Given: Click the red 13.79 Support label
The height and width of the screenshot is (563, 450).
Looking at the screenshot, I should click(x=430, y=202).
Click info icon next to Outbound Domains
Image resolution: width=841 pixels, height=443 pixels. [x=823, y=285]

* * *

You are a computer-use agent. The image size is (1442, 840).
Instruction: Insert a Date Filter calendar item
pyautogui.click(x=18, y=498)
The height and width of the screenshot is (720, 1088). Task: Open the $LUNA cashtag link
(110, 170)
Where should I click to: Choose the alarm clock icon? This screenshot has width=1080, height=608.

---

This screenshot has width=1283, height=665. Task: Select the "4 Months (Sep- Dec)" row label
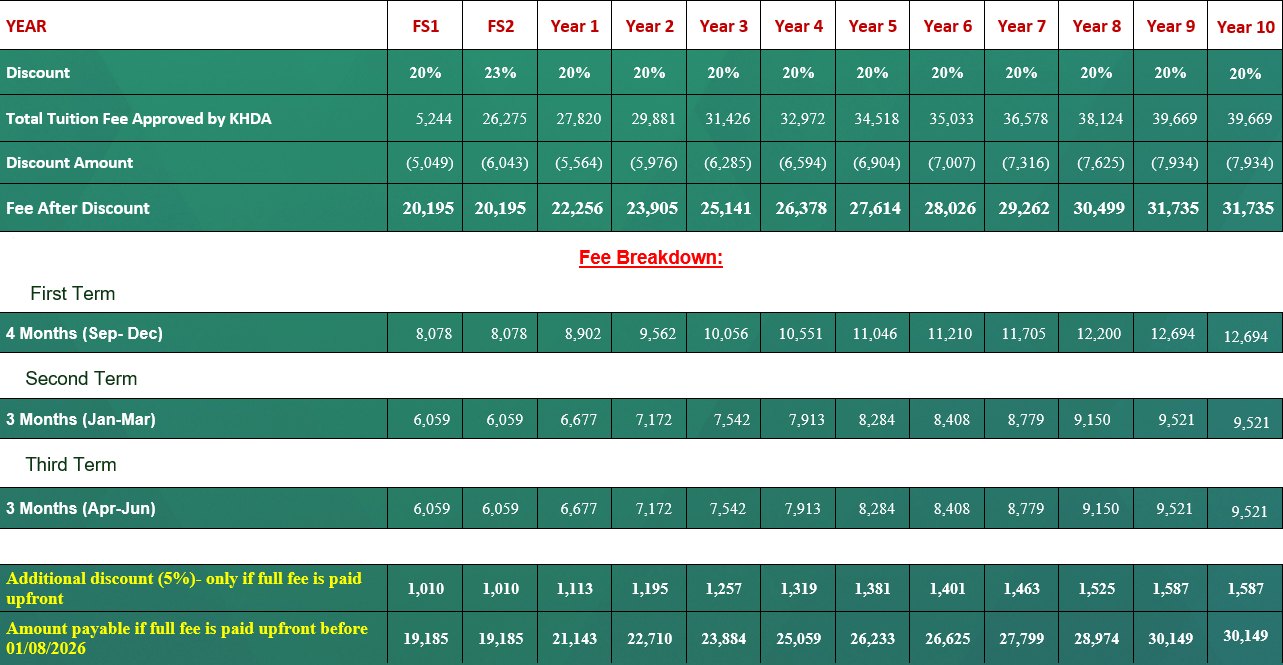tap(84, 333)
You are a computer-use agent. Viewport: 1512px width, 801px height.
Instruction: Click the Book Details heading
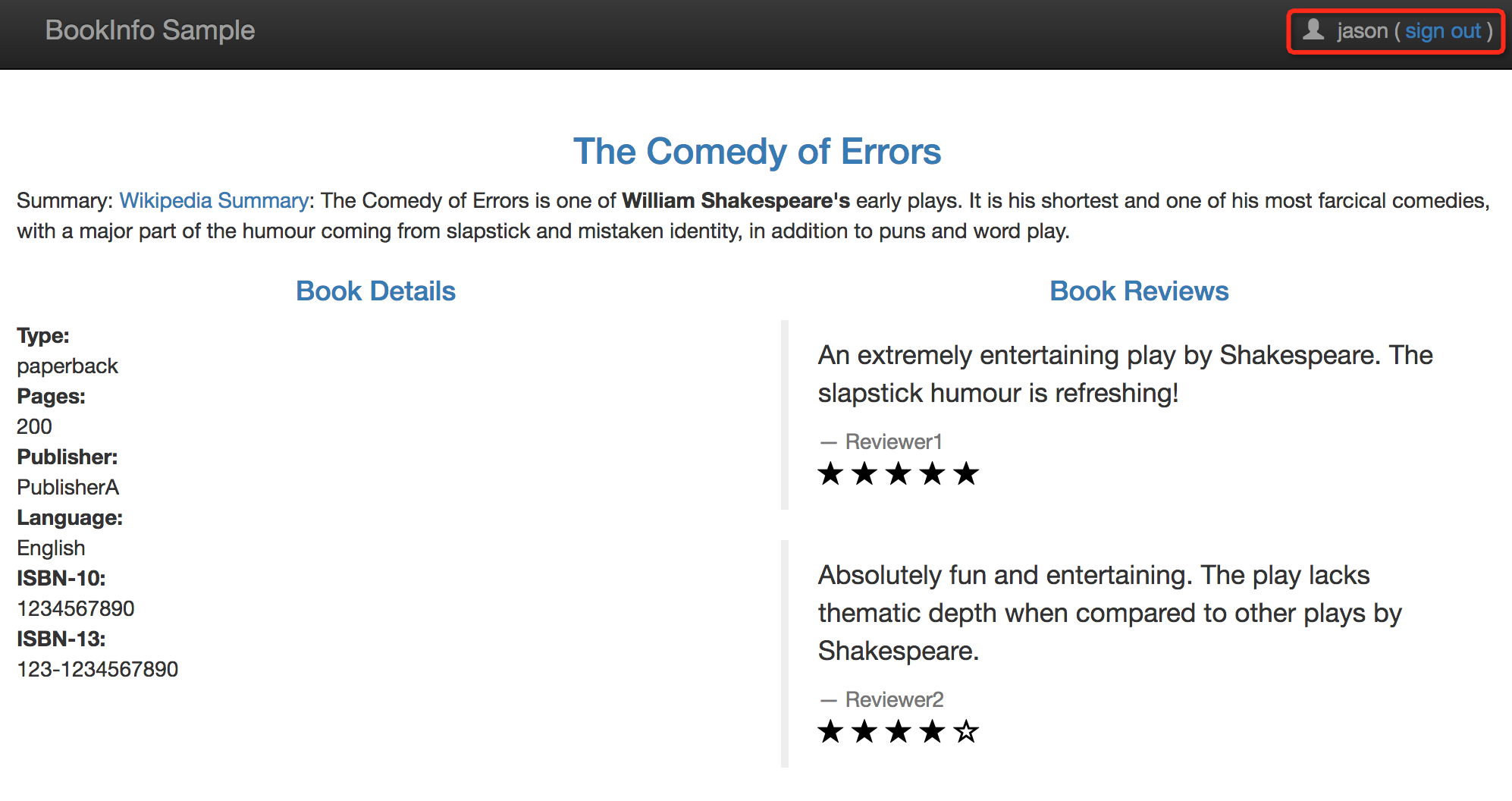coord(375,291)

▶ **Problem to work on**: Return every line of the data above in which "computer" appears.

▶ **Answer to this task**:
You are a computer-use agent. The image size is (1442, 840).
You are a computer-use agent. Viewport: 1512px width, 801px height.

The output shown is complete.